+++ Data for processing +++

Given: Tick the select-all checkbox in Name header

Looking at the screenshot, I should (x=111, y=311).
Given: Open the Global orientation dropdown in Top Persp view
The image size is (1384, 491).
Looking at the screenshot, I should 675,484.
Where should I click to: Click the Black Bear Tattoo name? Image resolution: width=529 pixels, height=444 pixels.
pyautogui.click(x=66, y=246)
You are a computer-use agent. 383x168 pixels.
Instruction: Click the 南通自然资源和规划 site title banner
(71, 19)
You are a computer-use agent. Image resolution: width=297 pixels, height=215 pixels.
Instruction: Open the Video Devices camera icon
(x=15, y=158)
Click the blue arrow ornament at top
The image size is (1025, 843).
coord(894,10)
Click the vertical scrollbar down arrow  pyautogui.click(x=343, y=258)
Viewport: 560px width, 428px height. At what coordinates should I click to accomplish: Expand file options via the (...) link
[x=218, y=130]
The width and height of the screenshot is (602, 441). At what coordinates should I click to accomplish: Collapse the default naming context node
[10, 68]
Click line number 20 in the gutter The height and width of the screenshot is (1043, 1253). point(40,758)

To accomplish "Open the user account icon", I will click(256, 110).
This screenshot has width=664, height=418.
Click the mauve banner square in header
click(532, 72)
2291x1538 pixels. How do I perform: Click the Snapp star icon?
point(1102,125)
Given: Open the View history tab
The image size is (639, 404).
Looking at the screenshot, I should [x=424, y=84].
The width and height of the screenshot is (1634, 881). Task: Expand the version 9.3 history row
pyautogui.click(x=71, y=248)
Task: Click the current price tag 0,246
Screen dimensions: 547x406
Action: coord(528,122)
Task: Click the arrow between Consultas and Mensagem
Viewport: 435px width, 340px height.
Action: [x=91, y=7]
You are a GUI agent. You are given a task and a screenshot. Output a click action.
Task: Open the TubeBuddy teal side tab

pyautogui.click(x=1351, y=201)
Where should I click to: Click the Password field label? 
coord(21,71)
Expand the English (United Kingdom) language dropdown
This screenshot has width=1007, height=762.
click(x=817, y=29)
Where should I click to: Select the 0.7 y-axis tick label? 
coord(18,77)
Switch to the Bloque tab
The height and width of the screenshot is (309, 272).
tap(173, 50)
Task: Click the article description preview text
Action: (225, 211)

+++

* _The request_
Write out the entire listing above again, line for line, with no changes.

* _Worked solution_
Given: Tick the select-all checkbox in Name header

Looking at the screenshot, I should (x=111, y=311).
Given: Open the Global orientation dropdown in Top Persp view
The image size is (1384, 491).
Looking at the screenshot, I should 675,484.
Where should I click to: Click the Black Bear Tattoo name? Image resolution: width=529 pixels, height=444 pixels.
pyautogui.click(x=66, y=246)
You are a computer-use agent. 383x168 pixels.
Instruction: Click the 南通自然资源和规划 site title banner
(71, 19)
You are a computer-use agent. Image resolution: width=297 pixels, height=215 pixels.
Instruction: Open the Video Devices camera icon
(x=15, y=158)
Click the blue arrow ornament at top
The image size is (1025, 843).
coord(894,10)
Click the vertical scrollbar down arrow  pyautogui.click(x=343, y=258)
Viewport: 560px width, 428px height. At what coordinates should I click to accomplish: Expand file options via the (...) link
[x=218, y=130]
The width and height of the screenshot is (602, 441). At what coordinates should I click to accomplish: Collapse the default naming context node
[10, 68]
Click line number 20 in the gutter The height and width of the screenshot is (1043, 1253). point(40,758)

To accomplish "Open the user account icon", I will click(256, 110).
This screenshot has width=664, height=418.
Click the mauve banner square in header
click(532, 72)
2291x1538 pixels. How do I perform: Click the Snapp star icon?
point(1102,125)
Given: Open the View history tab
The image size is (639, 404).
Looking at the screenshot, I should [x=424, y=84].
The width and height of the screenshot is (1634, 881). Task: Expand the version 9.3 history row
pyautogui.click(x=71, y=248)
Task: Click the current price tag 0,246
Screen dimensions: 547x406
Action: coord(528,122)
Task: Click the arrow between Consultas and Mensagem
Viewport: 435px width, 340px height.
Action: [x=91, y=7]
You are a GUI agent. You are given a task and a screenshot. Output a click action.
Task: Open the TubeBuddy teal side tab

pyautogui.click(x=1351, y=201)
Where should I click to: Click the Password field label? 
coord(21,71)
Expand the English (United Kingdom) language dropdown
This screenshot has width=1007, height=762.
click(x=817, y=29)
Where should I click to: Select the 0.7 y-axis tick label? 
coord(18,77)
Switch to the Bloque tab
The height and width of the screenshot is (309, 272).
tap(173, 50)
Task: Click the article description preview text
Action: (225, 211)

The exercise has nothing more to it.